Pinter At The Pinter:  Moonlight and Night School
Harold Pinter Theatre  Autumn 2018

Part of a season devoted to Harold Pinter's one-act plays, this evening brings together two hour-long dramas united by a mordant wit, the depiction of alienation and loneliness, and a love for the music of language. 

Night School, a television play from 1960 (misdated in the programme as 1979), is a darkish comedy about a hapless loser.

Just out of prison, inept criminal Walter discovers that his family have rented out his room while he was away. They believe the lodger is a schoolteacher who spends her evenings taking classes, but he suspects that she rents by the hour. 

With his characteristic overreaching and clumsiness he attempts simultaneously to expose her, woo her and take back his room, only for her to prove too slippery and skilled at games-playing for him. 

It is a comedy of character, giving actor Al Weaver opportunity to develop an always-out-of-his depth loser in Walter, while Brid Brennan and Janie Dee capture the archetypes of his innocently obtuse maiden aunts and Robert Glenister walks effortlessly through the role of a local gangster. 

Pinter fans will spot in Sally what was once known as The Pinter Woman, inspired (and frequently played) by his first wife Vivian Merchant, and Jessica Barden captures the deceptively simple-looking sexiness that makes men think they can control her but that covers an ultimate unknowability that gives her all the power. 

Director Ed Stambollouian draws strong performances from all of them, but occasionally gets in their way, as with an onstage drummer who punctuates or underscores the dialogue with noisy flourishes that are intrusive and ineffectual. 
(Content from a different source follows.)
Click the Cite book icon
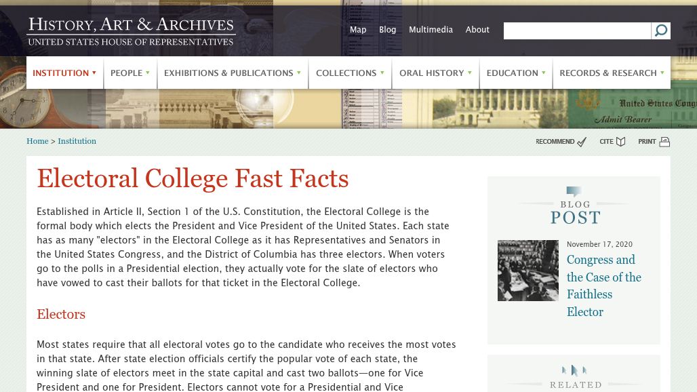Image resolution: width=697 pixels, height=392 pixels. pos(621,142)
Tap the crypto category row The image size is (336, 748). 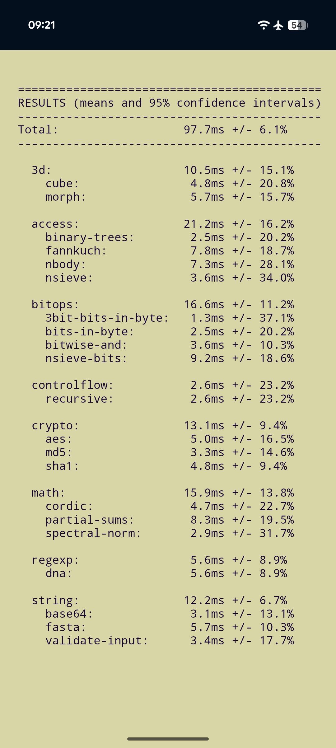click(x=160, y=426)
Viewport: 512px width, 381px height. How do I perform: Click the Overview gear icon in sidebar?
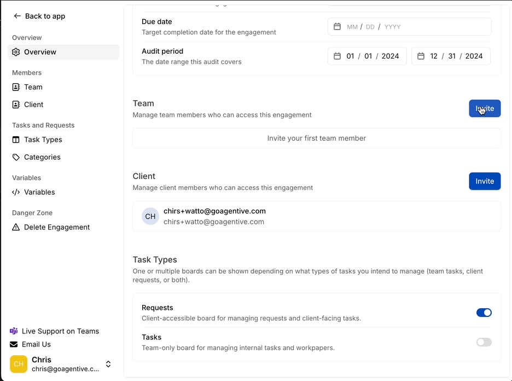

Moonlight (1993) is a quietly sad play about loss and disconnection. 

A dying man (Robert Glenister) refuses to go gentle into that good night, directing his inventive and vicious railing against his long-suffering wife. But she (Brid Brennan) does not suffer in silence, and we quickly learn to await with delight the way one of his tirades will be deflated by a quiet but no less poisonous zinger from her.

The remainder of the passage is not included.